New Hubble Discovery May Help Explain The Formation Of Supermassive Black Holes

By David Wharton | 9 years ago

If you follow astronomy much, you’ve probably heard of the idea that our galaxy has an enormous black hole at the center of it. Sort of like a donut, if the hole in the middle swallowed up all light and deformed spacetime in the vicinity. (Come to think of it, I actually have eaten a few donuts like that…) Our galaxy isn’t alone in this feature, either; scientists believe that many galaxies sport one of these interstellar road hazards at their center. Aside from rendering the plot of Star Trek V even more nonsensical, this raises the question of how these supermassive black holes are formed. Now a new discovery by NASA’s Hubble space telescope may help scientists understand this process, as well as providing a snapshot of the development in action.

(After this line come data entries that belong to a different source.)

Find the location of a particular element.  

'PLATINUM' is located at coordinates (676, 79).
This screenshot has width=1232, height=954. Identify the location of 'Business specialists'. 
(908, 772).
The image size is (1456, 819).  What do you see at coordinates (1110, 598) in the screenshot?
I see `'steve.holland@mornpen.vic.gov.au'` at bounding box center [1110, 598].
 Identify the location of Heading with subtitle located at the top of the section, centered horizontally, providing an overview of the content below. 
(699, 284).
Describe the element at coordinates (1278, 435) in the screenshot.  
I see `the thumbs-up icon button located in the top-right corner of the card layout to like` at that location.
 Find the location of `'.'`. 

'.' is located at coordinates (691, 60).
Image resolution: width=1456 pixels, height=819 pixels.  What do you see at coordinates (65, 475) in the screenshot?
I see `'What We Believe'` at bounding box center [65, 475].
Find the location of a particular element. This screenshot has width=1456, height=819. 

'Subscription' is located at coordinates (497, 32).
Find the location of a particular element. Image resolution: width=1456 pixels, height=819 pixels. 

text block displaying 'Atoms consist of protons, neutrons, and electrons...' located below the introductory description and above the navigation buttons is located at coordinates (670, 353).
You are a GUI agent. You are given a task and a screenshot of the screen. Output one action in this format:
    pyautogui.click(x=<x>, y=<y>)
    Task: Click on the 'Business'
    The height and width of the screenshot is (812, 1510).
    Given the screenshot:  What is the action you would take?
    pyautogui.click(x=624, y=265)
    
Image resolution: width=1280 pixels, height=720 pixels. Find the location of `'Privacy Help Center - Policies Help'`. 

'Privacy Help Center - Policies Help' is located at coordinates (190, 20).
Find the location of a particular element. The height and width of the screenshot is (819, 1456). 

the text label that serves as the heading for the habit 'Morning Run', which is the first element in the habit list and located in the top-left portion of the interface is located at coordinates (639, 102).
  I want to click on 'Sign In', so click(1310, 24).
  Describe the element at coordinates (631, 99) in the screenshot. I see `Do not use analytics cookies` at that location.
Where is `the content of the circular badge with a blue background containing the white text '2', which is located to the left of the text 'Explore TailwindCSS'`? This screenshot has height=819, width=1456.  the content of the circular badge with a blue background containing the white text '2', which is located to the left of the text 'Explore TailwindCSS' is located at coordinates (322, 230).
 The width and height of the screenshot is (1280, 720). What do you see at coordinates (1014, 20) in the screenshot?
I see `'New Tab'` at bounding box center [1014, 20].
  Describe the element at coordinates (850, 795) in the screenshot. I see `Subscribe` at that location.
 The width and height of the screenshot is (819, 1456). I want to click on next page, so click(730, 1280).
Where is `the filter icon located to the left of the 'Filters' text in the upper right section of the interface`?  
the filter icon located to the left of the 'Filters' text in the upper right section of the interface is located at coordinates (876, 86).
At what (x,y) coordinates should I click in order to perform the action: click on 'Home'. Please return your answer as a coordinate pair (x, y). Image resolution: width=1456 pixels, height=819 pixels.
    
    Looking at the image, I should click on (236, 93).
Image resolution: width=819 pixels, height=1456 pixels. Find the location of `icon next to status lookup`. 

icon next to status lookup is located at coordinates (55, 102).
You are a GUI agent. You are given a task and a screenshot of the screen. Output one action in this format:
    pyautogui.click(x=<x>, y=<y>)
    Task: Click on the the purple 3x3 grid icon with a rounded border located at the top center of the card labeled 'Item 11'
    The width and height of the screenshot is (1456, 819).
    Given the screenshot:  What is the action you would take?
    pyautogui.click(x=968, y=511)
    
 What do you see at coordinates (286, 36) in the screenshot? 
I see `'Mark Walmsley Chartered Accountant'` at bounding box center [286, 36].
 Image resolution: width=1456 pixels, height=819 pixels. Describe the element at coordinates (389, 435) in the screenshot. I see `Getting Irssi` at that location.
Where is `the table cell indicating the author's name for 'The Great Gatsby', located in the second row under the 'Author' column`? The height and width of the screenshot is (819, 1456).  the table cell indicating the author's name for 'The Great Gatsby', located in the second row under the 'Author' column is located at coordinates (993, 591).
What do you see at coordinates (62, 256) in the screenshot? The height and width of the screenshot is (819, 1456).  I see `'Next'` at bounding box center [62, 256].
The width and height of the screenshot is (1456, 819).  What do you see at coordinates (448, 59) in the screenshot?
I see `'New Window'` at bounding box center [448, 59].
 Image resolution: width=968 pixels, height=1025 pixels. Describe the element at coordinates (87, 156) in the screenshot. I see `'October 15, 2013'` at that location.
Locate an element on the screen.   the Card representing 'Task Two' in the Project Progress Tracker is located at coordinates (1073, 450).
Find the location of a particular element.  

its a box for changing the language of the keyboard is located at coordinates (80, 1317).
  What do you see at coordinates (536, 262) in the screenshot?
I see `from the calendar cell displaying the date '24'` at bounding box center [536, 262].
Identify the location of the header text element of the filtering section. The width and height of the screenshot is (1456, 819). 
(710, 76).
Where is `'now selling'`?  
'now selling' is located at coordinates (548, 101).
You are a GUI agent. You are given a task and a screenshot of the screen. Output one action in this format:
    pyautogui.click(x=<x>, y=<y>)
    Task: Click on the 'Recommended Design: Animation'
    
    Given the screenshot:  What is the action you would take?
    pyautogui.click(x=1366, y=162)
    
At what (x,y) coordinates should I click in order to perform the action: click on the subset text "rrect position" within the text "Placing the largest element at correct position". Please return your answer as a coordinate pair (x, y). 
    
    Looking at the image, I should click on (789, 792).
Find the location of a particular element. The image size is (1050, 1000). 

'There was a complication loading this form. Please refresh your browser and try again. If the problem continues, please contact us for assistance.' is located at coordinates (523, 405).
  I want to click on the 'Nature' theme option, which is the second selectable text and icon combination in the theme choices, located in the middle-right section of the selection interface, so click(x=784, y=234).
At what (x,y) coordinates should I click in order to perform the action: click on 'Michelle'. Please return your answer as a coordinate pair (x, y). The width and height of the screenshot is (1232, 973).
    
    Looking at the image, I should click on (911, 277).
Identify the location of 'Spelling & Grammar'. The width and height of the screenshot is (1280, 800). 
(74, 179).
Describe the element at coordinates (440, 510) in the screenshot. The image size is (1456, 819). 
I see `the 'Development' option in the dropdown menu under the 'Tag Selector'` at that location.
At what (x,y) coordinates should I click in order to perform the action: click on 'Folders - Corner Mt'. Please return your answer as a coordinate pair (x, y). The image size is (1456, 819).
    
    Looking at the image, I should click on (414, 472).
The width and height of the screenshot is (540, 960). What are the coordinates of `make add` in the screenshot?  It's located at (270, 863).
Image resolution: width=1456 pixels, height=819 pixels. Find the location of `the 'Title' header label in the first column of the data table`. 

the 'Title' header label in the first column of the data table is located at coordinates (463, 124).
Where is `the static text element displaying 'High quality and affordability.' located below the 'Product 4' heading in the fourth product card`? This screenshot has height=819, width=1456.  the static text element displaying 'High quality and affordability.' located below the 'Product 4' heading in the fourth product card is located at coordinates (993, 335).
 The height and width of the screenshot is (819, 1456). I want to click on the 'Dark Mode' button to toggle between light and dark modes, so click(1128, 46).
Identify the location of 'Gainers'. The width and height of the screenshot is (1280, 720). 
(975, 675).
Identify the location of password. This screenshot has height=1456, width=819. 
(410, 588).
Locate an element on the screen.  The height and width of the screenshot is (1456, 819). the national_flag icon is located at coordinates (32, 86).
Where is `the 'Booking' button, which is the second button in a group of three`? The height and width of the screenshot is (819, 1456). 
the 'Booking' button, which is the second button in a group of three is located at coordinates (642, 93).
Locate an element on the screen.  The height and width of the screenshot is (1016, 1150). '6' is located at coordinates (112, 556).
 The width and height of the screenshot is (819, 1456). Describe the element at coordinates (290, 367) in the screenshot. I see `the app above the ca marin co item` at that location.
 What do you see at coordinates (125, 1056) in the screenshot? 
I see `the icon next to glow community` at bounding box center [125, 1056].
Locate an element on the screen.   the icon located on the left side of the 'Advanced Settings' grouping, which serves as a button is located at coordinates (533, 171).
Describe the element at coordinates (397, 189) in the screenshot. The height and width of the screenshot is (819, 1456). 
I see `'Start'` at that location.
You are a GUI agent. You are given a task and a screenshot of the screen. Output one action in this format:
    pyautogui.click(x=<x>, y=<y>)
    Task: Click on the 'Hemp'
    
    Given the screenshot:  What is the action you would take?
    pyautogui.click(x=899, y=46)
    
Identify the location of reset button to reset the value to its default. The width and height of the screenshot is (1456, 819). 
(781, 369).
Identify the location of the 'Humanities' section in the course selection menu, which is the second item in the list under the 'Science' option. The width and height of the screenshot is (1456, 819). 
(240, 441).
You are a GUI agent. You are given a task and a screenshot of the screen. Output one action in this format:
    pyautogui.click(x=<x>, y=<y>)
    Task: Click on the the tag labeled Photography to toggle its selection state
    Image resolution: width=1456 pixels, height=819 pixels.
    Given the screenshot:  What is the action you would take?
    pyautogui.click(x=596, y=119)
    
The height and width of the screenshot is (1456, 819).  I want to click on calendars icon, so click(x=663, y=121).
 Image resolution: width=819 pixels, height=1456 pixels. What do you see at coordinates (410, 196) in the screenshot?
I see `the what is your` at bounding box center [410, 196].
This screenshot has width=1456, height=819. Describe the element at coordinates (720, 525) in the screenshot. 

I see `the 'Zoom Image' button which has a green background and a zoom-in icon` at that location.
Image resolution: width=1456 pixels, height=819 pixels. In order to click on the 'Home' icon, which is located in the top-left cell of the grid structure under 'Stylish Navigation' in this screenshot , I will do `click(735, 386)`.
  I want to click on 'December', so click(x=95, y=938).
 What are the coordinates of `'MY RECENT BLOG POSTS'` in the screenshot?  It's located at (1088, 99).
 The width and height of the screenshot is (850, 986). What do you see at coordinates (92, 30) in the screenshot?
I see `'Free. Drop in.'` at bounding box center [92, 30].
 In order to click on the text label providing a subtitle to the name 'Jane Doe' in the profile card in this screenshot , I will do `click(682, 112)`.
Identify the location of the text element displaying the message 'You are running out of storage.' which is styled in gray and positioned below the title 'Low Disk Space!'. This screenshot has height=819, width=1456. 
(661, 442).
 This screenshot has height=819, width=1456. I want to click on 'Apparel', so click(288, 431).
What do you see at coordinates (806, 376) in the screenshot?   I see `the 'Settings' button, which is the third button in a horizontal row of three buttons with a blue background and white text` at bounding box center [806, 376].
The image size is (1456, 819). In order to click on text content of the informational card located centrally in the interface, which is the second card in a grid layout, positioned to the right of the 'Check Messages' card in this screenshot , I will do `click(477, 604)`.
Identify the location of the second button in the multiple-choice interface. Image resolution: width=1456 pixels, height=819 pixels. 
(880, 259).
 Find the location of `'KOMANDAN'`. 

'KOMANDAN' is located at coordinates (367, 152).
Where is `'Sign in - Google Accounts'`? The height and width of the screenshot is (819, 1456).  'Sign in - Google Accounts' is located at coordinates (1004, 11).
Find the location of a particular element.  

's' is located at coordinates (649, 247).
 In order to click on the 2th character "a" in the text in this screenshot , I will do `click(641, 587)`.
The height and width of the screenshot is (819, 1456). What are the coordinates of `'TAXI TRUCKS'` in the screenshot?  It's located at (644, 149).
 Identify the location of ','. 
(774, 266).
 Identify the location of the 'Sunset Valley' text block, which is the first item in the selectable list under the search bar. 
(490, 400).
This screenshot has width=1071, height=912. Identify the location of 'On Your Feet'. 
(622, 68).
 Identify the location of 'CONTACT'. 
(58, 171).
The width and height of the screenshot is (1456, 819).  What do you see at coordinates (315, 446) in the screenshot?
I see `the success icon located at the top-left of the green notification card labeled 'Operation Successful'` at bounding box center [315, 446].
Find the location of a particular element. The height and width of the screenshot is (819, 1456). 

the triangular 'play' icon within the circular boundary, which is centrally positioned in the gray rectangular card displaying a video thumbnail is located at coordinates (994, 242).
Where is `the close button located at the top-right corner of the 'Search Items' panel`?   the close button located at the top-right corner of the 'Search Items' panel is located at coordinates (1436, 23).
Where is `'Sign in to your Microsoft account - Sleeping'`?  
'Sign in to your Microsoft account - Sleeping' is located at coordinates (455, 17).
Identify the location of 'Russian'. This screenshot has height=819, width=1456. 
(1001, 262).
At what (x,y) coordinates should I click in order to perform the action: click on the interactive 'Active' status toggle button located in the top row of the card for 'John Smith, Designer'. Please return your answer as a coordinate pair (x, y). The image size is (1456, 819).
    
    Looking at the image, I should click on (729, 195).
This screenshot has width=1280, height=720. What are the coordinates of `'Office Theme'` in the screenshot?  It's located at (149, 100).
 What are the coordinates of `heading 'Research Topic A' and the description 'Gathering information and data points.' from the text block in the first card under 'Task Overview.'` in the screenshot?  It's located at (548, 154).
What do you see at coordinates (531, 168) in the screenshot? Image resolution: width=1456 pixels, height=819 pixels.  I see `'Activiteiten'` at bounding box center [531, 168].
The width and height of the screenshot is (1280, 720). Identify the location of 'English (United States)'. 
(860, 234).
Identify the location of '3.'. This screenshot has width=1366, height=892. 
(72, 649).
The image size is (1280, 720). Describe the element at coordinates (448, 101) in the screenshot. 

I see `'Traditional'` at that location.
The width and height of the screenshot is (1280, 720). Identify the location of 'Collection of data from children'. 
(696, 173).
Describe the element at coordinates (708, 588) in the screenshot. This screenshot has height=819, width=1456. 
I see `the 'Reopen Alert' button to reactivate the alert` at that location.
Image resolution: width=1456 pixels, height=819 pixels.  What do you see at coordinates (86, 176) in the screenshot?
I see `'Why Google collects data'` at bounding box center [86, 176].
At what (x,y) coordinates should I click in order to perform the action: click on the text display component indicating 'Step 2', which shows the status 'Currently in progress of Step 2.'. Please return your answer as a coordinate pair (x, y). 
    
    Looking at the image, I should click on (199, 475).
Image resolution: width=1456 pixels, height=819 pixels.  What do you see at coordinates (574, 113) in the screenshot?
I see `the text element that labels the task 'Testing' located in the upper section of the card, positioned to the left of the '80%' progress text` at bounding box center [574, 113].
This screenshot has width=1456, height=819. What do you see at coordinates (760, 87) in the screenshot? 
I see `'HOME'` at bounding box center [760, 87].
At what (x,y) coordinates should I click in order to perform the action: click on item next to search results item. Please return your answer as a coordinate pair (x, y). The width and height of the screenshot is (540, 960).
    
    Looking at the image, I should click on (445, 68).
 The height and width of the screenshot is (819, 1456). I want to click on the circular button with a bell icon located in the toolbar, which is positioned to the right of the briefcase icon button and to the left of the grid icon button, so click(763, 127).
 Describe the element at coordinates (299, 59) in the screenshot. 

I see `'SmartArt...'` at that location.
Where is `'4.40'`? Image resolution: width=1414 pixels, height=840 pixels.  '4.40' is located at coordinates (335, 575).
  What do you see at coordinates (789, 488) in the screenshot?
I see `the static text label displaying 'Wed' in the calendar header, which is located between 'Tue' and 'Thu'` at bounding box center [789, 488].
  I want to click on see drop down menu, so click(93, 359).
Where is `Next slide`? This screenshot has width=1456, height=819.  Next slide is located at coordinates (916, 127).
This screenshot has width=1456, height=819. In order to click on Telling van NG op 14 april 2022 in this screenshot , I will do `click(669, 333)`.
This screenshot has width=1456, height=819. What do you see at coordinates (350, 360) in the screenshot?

The subject in question is a mid-sized black hole residing near “the edge of the galaxy ESO 243-49, 290 million light-years from Earth.” This is one of the first medium-sized black holes ever discovered, and scientists believe that it may have once served as the core of a small dwarf galaxy, one which has since slammed into ESO 243-49 (pictured above). That collision would have shredded and cannibalized the dwarf galaxy, stripping away its stars and leaving the black hole trapped on its outer edge. The idea is that the supermassive black holes are formed from collisions like this one, when smaller black holes impact and merge with each other.

The idea of this galactic fender-bender is supported by the observation of a cluster of young, blue stars, possibly less than 200 million years old, near the mid-sized black hole. These baby stars would have been formed by the impact of the two galaxies. Sean Farrell, of the Sydney Institute for Astronomy in Australia, explains:

Before this latest discovery we suspected that intermediate-mass black holes could exist, but now we understand where they may have come from. The fact that there seems to be a very young cluster of stars indicates that the intermediate-mass black hole may have originated as the central black hole in a very-low-mass dwarf galaxy. The dwarf galaxy might then have been swallowed by the more massive galaxy, just as happens in our Milky Way.

To give you a sense of scale, this “mid-sized” black hole “has an estimated weight of about 20,000 solar masses.” That’s 20,000 times the mass of our own sun. To make your head swim even more, the black hole at the center of our galaxy is believed to have a mass of more than 4 million solar masses.